All'indomani della Seconda Guerra Mondiale, fu fondata da vari librai antiquari, tra cui Cesare Olschki, figlio del grande Leo, l'ALAI (Associazione librai antiquari d'Italia), che da allora rappresenta l'unica associazione nazionale di categoria. L'ALAI fa inoltre parte di un'organizzazione sovrannazionale, chiamata ILAB (International league of antiquarian booksellers), alla quale fanno capo circa 30 associazioni nazionali di ogni parte del mondo, a testimonianza dell'ampiezza internazionale del mercato librario.
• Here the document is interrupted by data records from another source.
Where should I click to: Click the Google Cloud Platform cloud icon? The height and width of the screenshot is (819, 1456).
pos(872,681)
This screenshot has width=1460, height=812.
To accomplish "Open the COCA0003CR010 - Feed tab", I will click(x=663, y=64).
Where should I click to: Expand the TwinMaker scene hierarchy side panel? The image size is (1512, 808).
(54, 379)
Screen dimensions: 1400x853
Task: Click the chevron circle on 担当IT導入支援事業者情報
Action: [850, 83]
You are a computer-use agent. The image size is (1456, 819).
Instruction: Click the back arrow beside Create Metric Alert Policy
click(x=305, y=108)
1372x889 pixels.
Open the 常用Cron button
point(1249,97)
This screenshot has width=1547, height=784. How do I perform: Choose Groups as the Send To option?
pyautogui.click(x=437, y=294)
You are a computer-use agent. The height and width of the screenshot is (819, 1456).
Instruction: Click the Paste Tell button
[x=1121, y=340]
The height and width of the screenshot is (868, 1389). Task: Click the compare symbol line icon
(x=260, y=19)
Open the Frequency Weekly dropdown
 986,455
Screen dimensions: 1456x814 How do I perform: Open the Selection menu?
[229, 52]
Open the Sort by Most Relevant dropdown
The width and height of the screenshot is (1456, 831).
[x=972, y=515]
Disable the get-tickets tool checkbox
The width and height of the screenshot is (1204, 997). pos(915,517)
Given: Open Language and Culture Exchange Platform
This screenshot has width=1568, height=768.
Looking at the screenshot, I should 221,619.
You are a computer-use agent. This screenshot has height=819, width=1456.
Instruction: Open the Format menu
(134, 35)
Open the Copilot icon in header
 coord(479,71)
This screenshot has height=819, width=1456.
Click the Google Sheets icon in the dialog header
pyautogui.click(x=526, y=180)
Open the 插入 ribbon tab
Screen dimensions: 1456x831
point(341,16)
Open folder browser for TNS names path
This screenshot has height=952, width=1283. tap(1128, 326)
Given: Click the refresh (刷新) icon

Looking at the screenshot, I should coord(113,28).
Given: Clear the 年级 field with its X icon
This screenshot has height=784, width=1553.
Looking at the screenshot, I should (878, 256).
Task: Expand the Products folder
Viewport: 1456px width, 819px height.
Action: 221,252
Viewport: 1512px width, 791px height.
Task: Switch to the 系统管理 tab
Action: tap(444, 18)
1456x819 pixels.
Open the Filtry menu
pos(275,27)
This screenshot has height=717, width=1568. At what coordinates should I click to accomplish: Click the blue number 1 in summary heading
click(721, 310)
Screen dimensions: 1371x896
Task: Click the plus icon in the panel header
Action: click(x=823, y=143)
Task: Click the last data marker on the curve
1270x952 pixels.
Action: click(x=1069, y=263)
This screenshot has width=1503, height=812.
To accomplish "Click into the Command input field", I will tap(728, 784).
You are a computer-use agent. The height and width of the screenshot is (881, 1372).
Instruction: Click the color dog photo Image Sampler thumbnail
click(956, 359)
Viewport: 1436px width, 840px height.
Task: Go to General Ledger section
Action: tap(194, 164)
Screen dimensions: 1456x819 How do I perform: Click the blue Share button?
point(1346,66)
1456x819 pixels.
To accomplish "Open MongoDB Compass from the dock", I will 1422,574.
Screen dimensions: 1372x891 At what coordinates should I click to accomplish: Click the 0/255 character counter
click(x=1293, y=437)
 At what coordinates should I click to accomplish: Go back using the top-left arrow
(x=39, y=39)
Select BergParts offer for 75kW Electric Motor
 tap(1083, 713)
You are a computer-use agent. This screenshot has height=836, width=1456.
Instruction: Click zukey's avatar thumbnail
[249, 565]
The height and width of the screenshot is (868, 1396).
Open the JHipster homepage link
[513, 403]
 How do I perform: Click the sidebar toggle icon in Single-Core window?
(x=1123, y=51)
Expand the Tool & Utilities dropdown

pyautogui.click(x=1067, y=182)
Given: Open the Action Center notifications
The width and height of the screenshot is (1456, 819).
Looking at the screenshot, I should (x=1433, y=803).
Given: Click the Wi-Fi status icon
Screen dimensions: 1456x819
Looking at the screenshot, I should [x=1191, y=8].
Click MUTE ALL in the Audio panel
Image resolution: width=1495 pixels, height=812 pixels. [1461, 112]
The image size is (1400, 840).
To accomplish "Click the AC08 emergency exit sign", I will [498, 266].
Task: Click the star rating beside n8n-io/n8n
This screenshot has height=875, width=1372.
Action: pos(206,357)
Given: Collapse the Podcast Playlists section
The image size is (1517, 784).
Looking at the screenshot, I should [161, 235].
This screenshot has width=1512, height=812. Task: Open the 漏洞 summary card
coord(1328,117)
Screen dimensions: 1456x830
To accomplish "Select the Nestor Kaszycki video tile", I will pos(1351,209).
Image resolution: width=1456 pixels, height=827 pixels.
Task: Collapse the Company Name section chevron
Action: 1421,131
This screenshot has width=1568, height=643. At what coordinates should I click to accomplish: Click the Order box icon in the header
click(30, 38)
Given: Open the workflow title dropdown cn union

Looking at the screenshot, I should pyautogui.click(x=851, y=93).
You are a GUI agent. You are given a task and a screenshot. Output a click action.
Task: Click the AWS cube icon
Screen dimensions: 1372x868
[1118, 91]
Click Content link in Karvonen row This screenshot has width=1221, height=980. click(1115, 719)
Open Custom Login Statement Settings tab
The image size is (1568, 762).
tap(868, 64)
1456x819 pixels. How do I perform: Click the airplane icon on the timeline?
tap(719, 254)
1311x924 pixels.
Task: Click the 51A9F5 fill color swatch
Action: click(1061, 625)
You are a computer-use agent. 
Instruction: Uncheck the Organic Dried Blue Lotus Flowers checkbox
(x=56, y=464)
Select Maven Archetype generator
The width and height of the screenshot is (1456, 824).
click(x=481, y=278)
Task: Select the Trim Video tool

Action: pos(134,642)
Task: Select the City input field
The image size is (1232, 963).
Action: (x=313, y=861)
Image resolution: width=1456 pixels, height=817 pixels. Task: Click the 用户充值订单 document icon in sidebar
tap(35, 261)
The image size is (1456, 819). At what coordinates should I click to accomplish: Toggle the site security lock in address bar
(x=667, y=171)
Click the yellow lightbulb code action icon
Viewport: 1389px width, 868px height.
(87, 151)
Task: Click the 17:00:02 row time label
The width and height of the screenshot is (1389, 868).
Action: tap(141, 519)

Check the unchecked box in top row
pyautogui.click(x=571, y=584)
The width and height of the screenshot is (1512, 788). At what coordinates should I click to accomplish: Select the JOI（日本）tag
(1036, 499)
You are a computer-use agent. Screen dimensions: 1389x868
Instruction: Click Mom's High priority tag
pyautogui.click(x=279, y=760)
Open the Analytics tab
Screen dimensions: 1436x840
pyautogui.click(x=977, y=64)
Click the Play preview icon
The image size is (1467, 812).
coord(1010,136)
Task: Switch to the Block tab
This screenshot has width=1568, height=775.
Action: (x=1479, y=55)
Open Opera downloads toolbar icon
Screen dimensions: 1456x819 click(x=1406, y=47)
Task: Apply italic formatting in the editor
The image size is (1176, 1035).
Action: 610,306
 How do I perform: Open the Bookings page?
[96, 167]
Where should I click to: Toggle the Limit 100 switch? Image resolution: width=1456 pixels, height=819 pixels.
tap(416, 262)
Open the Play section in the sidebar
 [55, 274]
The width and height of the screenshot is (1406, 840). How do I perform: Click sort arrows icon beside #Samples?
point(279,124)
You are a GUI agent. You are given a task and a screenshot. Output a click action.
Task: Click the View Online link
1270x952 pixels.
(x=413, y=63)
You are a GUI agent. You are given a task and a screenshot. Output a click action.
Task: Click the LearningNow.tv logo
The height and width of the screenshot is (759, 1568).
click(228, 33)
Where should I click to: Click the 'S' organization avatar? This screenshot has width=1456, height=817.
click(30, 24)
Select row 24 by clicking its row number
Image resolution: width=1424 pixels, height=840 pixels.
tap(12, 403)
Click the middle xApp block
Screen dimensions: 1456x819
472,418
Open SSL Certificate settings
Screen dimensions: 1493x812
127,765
L'ALAI, che conta circa 130 membri, si è impegnata da tempo ad intraprendere una politica di trasparenza nel commercio e di collaborazione con le istituzioni nella tutela del patrimonio librario nazionale. I librai hanno un ruolo tanto importante, quanto poco riconosciuto, ossia quello di salvare dall'oblio e dalla deperibilità migliaia di volumi, grazie alle loro ricerche ed ai restauri commissionati; quello di recuperare, reimportando in Italia migliaia di volumi, e di incrementare i fondi storici delle nostre biblioteche; nonché quello di formare, prima smembrando, poi ricostituendo in forme diverse, più o meno importanti raccolte private, destinate a volte a diventare biblioteche pubbliche. Infine, grazie alle migliaia di dettagliate schede bibliografiche che i librai dell'ALAI pubblicano ogni anno, contribuiamo a lasciare una traccia documentale di notevole valore per la tutela.

Le chiedo scusa se mi sono dilungato troppo, ma la materia è vasta e i temi complessi. Parlando con superficialità di commercio del libro antico, si causano gravi danni ad un mercato già agonizzante per la duplice crisi economica e culturale e si finisce inevitabilmente per fare di ogni erba un fascio e dare al lettore un'idea fuorviante di quello che è il reale mondo del libro antico. De Caro è una meteora che speriamo passi il più velocemente possibile, ma è sicuramente errato tratte conclusioni generali dai misfatti e dalla presenza, per quanto eccezionalmente ingombrante, di questa persona.